• _Records_
-.-.-

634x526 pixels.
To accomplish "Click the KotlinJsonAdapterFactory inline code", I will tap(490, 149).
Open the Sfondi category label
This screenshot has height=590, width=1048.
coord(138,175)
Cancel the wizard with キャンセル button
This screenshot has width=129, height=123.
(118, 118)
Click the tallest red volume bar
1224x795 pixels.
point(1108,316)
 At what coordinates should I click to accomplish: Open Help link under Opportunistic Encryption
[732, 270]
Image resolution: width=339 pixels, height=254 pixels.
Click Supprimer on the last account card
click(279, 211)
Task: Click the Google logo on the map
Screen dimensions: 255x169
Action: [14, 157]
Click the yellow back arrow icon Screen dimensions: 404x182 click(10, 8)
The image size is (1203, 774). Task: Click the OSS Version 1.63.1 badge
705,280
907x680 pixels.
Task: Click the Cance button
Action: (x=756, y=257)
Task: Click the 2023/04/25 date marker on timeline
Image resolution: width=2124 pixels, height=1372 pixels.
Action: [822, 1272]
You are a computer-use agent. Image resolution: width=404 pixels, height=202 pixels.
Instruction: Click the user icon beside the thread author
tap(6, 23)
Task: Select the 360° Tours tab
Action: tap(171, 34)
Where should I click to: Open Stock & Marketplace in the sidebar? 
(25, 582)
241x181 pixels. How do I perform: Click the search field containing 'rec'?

-.-.-

• _Exercise brief_
Change every "Screen dimensions" to "Screen size" in the listing lines from the one that has "Task: Click the Google logo on the map" through the one that has "Action: tap(171, 34)". Give back only those lines, with everything else unchanged.

• _Finished exercise_
Task: Click the Google logo on the map
Screen size: 255x169
Action: [14, 157]
Click the yellow back arrow icon Screen size: 404x182 click(10, 8)
The image size is (1203, 774). Task: Click the OSS Version 1.63.1 badge
705,280
907x680 pixels.
Task: Click the Cance button
Action: (x=756, y=257)
Task: Click the 2023/04/25 date marker on timeline
Image resolution: width=2124 pixels, height=1372 pixels.
Action: [822, 1272]
You are a computer-use agent. Image resolution: width=404 pixels, height=202 pixels.
Instruction: Click the user icon beside the thread author
tap(6, 23)
Task: Select the 360° Tours tab
Action: tap(171, 34)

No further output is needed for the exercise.